Crime and Justice

Norwich police chief seeks 37% rise in wages, benefits for department

Norwich Police Chief, Wade Cochran, right, talks with residents Kerry Martin, left, and Deb Martin, second from left, during an open house organized by the Norwich Womens Club and the Norwich Lions Club, on Tuesday, Nov. 29. Cochran started in the position on Oct. 25, coming from the Montpelier Police Department where he was a detective sergeant. Photo by James M. Patterson/Valley News

Editor’s Note: This story by Patrick Adrian was first published by the Valley News on Dec. 6.

In an effort to rebuild a depleted Norwich police department, Chief Wade Cochran is seeking a 37% increase in wages and benefits next fiscal year, despite a reluctance from Selectboard members against major budgetary changes.

Cochran, who took over as chief in October, is proposing an $851,658 department budget for fiscal year 2024, a 32% increase from the current year budget of $641,017.

“It is the budget that will give the town of Norwich the police department it is looking for and is much-needed,” Cochran said in a written report last week to the community.

The bulk of this proposed change is a $161,350 increase in salaries, which would align compensation across department positions with those in other Upper Valley communities. The proposal also includes staffing an additional patrol officer to reduce the current time that officers are on call to ensure continuous department coverage.

“If we want quality officers, we are going to have to pay them,” Cochran told the Selectboard at a budget presentation on Nov. 22.

Norwich’s starting wages for officers — between $22.24 and $23.14 per hour, depending on certification level — are below average in the Upper Valley. Hanover’s starting pay for certified officers is $26.03 per hour and Hartford hourly starting pay ranges between $25.39 to $27.76. Windsor, which has a similarly sized population to Norwich, has a starting hourly pay of $23.07 but increases that rate depending on experience.

But several Selectboard members have been less receptive to Cochran’s proposal to increase the department staffing, at least for this budget cycle.

Cochran would like to have seven full-time employees, comprising a chief, one sergeant, three patrol officers, one administrative assistant and a community service officer — often a non-certified officer who typically performs non-hazardous or less technical duties.

The staffing, Cochran said, is appropriate for Norwich’s population, which was 3,612 residents at the 2020 Census. This staffing level would ensure the department’s ability to provide continuous coverage, including when officers are on vacation or in training, he argued.

While the Vermont State Police assist with coverage, they are also “very low-staffed,” Cochran told the Selectboard.

“It’s only a matter of time before we are not going to get their support,” he said. “And I still have to fill those shifts.”

But according to board member Roger Arnold, the town has “historically” approved only five full-time employees: a chief, three patrol officers and the administrative assistant.

Though town voters have previously approved the hire of a police sergeant and a community safety officer, Arnold said that voters did not indicate these should be additional positions.
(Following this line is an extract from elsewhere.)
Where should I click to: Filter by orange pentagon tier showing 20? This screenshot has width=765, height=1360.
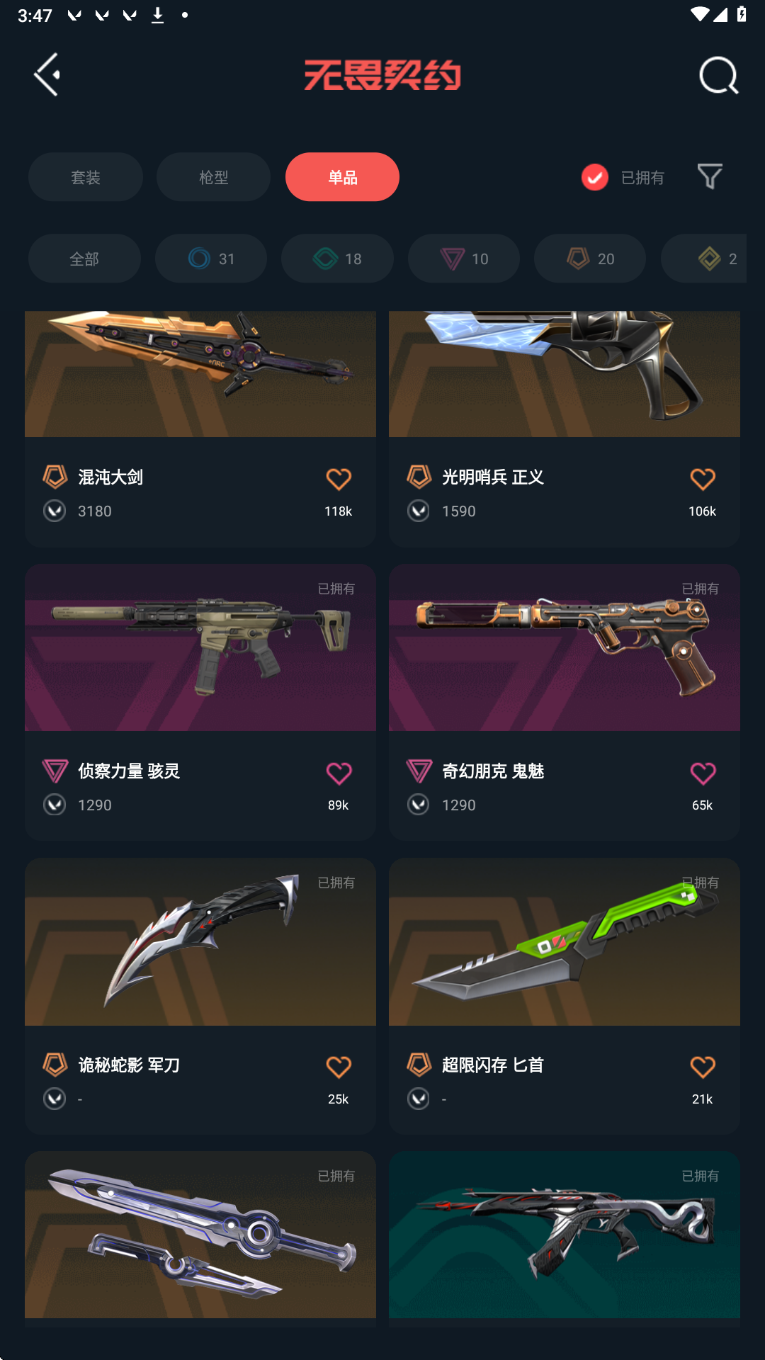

Rather, a sergeant could fill one of the existing patrol officer positions and another existing officer could be the community safety officer.

Cochran said his interpretation of Town Meeting records differs from Arnold’s. In addition, Cochran recommends that the community safety officer be a separate position, which does not need to be filled by a certified police officer.

The timing is another concern among Selectboard members, who stressed last month that they wanted department heads to keep their budget proposals “as simple as possible” by basing their budgets on the current year, with a small percentage increase across the budget lines to factor for inflation.

Board members Aaron Lamperti and Arnold reasoned that town officials are currently stretched too thin due to staffing shortages and turnover to have a typical budget process, which the board began later this year than in the past.

In addition to having a new interim finance director, the town has been without an acting town manager since Nov. 7, and the Selectboard is still interviewing candidates to fill the interim role.

Several board members, including Arnold, Lamperti and vice chairperson Mary Layton, said in November that “this is not the year” to be proposing major budget changes.

“The way (we said) we were going into the budget this year was for no big changes,” Lamperti said. “And this is a big change, which is going to be a tough one when we are saying no big changes to everyone else.”

But chairperson Marcia Calloway disagreed with her colleagues about the budget process, saying last month that there was no official board vote about budget expectations.

“Just because we started late (it) doesn’t mean we have to rubber stamp what we had,” Calloway said. “We owe it to the people of town to think this through, and we will.”

Cochran, in a hiring update last week, said the department has interviewed candidates for a vacant patrol officer position and is readying to interview candidates for the sergeant role.

As of Tuesday, the department staffing is currently Cochran, one patrol officer, an administrative assistant and one part-time school crossing guard.

Cochran said he expects to renew the budget discussion with the Selectboard later this month, though the exact date has not been scheduled.